Там осточертело глядеть на эти бублики, а ты еще здесь всем очи мозолишь. Я себе косы отпущу.
— Ну, добре, — кивнула Настунька, — я себе тоже отращу. Так завтра мы с Василинкой на степь пойдем, Петро Остапович?
— Федор Кириллович скажет, что делать. У него плохо с людьми…
Парни и дивчата с жаром взялись за работу, с какой-то особой радостью повиновались всем колхозным порядкам и дисциплине.
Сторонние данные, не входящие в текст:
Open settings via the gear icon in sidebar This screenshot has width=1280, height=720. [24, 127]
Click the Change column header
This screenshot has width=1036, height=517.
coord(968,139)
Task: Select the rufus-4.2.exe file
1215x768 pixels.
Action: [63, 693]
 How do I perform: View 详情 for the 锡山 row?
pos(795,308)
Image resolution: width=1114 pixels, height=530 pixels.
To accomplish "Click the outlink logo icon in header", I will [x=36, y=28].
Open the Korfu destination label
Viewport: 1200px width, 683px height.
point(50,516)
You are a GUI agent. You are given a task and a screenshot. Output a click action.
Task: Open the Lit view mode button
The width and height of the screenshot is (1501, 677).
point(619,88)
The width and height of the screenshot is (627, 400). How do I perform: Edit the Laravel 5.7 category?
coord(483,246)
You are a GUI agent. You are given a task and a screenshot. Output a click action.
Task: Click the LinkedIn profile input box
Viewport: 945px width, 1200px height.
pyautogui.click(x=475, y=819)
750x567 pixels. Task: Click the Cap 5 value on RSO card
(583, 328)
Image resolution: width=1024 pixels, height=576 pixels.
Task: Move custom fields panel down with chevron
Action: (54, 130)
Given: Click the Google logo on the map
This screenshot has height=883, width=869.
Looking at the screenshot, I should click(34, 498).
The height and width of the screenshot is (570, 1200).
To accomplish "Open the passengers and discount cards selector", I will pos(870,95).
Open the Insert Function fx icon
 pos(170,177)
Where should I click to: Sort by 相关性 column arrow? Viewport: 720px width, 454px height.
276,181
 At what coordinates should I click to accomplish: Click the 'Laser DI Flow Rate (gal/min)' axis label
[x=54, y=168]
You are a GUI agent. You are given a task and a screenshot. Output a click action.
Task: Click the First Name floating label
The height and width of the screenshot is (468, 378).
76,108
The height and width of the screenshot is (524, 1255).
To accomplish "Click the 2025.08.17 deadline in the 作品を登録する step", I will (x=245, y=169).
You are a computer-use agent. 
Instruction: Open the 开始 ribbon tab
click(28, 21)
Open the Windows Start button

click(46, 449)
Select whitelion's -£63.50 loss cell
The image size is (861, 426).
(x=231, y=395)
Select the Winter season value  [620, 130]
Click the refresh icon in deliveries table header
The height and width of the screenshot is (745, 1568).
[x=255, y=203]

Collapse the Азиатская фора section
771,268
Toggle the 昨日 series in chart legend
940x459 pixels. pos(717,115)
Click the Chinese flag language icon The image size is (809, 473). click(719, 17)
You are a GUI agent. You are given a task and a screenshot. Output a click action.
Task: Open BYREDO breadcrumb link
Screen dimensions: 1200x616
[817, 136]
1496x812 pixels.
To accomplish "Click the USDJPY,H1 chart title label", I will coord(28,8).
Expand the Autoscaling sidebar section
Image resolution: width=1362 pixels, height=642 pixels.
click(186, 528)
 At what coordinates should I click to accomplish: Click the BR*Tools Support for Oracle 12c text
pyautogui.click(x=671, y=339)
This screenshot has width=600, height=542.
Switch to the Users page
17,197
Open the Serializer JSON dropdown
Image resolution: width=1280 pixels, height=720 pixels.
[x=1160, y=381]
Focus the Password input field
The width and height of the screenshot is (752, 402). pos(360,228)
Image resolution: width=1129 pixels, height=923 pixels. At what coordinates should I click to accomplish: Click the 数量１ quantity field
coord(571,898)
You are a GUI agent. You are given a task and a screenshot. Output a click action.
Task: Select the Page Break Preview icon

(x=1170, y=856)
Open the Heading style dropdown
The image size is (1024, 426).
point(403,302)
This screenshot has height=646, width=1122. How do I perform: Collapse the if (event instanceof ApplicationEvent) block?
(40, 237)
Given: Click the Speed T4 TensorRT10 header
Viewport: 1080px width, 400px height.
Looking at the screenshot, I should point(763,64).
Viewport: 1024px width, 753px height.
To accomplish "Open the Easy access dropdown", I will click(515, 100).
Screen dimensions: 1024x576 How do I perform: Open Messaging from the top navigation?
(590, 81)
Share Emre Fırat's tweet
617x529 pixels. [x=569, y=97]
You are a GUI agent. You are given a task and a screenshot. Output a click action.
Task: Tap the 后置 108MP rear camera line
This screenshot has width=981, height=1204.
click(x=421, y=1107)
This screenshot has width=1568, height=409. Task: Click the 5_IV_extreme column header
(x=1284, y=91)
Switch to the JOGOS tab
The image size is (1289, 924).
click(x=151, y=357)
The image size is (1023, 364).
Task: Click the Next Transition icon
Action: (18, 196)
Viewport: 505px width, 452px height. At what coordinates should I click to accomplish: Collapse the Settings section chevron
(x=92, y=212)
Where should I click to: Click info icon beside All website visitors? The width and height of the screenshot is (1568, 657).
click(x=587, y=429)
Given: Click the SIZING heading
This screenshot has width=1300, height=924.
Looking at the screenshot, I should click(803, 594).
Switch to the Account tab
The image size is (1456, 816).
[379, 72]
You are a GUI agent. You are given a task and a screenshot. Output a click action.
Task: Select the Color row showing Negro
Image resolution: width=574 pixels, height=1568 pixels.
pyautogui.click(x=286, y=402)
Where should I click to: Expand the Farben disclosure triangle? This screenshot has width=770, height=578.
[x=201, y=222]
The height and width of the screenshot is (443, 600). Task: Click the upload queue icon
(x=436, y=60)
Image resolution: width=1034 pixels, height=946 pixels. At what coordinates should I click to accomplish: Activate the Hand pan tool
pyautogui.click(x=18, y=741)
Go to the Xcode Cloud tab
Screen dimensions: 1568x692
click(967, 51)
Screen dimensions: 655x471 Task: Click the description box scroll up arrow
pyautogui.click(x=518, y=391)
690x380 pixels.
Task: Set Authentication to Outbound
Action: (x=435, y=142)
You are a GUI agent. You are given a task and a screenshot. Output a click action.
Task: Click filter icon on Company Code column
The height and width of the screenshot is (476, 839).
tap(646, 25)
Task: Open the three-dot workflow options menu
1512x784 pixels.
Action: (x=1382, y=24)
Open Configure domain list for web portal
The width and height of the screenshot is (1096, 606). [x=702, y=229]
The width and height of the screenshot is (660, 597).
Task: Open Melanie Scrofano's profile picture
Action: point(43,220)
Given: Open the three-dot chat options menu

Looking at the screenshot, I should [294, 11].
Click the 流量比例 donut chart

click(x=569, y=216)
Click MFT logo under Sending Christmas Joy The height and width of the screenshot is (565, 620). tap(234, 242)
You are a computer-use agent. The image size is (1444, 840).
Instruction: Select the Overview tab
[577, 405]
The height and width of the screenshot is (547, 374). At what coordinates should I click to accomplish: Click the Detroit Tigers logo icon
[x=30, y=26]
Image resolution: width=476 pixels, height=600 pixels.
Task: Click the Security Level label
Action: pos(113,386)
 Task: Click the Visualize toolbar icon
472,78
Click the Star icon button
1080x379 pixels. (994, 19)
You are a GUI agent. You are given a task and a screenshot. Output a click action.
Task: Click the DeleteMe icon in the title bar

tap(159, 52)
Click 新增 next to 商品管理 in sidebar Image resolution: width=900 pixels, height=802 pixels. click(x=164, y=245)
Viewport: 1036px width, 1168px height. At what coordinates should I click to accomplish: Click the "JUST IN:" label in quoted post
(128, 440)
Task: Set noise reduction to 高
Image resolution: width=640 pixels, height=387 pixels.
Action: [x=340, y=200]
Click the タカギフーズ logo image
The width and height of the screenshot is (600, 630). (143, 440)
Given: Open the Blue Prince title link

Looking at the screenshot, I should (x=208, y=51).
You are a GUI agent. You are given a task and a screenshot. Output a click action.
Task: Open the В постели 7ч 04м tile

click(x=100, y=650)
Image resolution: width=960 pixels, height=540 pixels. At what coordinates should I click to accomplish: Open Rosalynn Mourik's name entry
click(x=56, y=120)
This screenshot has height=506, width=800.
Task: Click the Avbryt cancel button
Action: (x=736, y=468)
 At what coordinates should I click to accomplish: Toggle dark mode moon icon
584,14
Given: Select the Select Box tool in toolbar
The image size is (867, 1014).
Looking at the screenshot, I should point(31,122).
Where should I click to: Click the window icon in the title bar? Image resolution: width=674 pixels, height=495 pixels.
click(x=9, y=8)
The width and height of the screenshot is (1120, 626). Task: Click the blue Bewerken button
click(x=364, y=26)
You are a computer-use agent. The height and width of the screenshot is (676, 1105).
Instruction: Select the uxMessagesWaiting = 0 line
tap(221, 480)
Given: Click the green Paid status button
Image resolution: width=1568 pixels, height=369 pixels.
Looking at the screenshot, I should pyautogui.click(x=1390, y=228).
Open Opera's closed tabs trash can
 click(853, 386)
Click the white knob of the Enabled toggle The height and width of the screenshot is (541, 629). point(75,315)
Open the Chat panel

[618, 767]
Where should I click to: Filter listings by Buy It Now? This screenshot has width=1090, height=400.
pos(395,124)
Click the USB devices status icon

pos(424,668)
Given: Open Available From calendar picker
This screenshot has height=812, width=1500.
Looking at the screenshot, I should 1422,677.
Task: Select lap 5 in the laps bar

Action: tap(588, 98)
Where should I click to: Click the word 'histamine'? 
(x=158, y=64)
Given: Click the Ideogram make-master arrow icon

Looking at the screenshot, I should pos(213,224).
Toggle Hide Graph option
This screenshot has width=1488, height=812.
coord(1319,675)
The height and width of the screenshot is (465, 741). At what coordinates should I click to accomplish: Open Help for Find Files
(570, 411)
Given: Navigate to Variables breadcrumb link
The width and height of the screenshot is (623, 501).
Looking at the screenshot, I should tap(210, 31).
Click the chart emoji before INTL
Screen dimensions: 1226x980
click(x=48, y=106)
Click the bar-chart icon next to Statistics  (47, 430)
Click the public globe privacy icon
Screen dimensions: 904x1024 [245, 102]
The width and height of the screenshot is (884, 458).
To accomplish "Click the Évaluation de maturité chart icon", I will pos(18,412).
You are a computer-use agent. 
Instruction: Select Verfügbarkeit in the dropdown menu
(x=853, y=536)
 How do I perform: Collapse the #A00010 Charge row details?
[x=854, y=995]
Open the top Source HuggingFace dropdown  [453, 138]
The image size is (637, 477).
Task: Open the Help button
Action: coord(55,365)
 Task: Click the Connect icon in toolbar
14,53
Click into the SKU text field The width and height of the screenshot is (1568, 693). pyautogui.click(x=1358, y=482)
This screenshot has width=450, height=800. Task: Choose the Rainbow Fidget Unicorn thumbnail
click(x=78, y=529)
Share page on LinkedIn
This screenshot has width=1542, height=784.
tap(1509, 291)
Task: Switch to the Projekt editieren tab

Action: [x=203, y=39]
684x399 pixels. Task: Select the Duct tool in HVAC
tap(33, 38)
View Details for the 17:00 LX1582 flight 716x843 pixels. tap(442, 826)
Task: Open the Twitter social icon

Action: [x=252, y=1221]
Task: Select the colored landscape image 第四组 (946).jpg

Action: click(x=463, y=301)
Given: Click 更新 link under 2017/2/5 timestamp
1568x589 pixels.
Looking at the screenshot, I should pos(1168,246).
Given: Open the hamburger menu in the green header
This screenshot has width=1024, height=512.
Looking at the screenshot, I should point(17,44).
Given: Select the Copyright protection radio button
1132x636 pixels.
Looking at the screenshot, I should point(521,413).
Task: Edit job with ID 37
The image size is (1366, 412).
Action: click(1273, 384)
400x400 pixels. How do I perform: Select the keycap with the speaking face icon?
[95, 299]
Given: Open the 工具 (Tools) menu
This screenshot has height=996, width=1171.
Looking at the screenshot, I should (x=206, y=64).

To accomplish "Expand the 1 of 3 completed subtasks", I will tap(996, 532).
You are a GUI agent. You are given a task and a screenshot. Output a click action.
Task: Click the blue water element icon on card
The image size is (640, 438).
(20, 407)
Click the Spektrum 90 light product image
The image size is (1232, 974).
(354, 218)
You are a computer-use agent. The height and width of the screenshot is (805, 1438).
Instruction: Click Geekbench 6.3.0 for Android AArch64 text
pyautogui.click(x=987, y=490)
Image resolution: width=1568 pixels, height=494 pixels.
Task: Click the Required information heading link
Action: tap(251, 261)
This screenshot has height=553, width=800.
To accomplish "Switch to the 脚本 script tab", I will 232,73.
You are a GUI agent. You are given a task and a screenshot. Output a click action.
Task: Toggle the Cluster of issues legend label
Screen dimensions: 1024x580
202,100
Чувствовалось, что молодежь, изведавшая позор и мучительное бремя фашистской неволи, с удесятеренной силой стала любить свою родину, по-новому оценила все то, что раньше казалось обычным, само собой разумеющимся.
Вскоре после начала молотьбы вернулась в Чистую Криницу Полина Волкова. Весь свой отпуск она проводила в степи..
— Дивчата требуют, чтобы их в комсомоле восстановили, — сказала она как-то Громаку и Петру. — Некоторые даже свои комсомольские билеты сумели уберечь, здесь, в селе, спрятали. Как поступим?
— Пускай пока работают, — сказал Громак. — Огулом подходить нельзя. Будем каждого принимать индивидуально… Так, Остапович?
— Совершенно верно. Приглядимся, кто как работает, что у него на совести.
— Очень старательные ребята, — похвалила Волкова. — Бригадиры уже кое-кого к премии собираются представлять.
Еще летом стали возвращаться пожилые фронтовики, потом, после капитуляции японской армии, начали прибывать эшелоны с демобилизованными, которые побывали в Берлине, на Эльбе, в Харбине.
Теперь казалось, будто и не пережила Чистая Криница столько бед: снова разносились до первых и вторых петухов над селом и левадами девичьи песни, весело перекликались баяны, балалайки, губные гармоники.
Как-то перед вечером в правление колхоза к Петру зашли Яков Гайсенко и Михаил Грищенко — сын колхозного плотника Павла Петровича, служивший в армии связистом и на днях вернувшийся с фронта.
— Штучку одну обмозговали, Петро Остапович, — сказал Гайсенко, — можем свой телефонный коммутатор заиметь.
— Каким образом?
— Лежит один трофей у нас на складе. Уже ржаветь начал. Вот Мишка глядел, говорит — вполне подходит… Могли б связать правление с бригадами, с электростанцией, сельрадой и так далее.
— Перебрать, почистить надо, и точек пятнадцать — двадцать обеспечу, — подтвердил Грищенко.
Он стоял, опустив по солдатской привычке руки по швам, и Петро с удовольствием поглядывал на его румянощекое лицо. Сейчас таких здоровых, расторопных парней в селе появилось много, и они охотно брались помогать колхозу.
— А кабель, аппараты где достанем? — спросил Петро. — Кто будет сидеть на коммутаторе?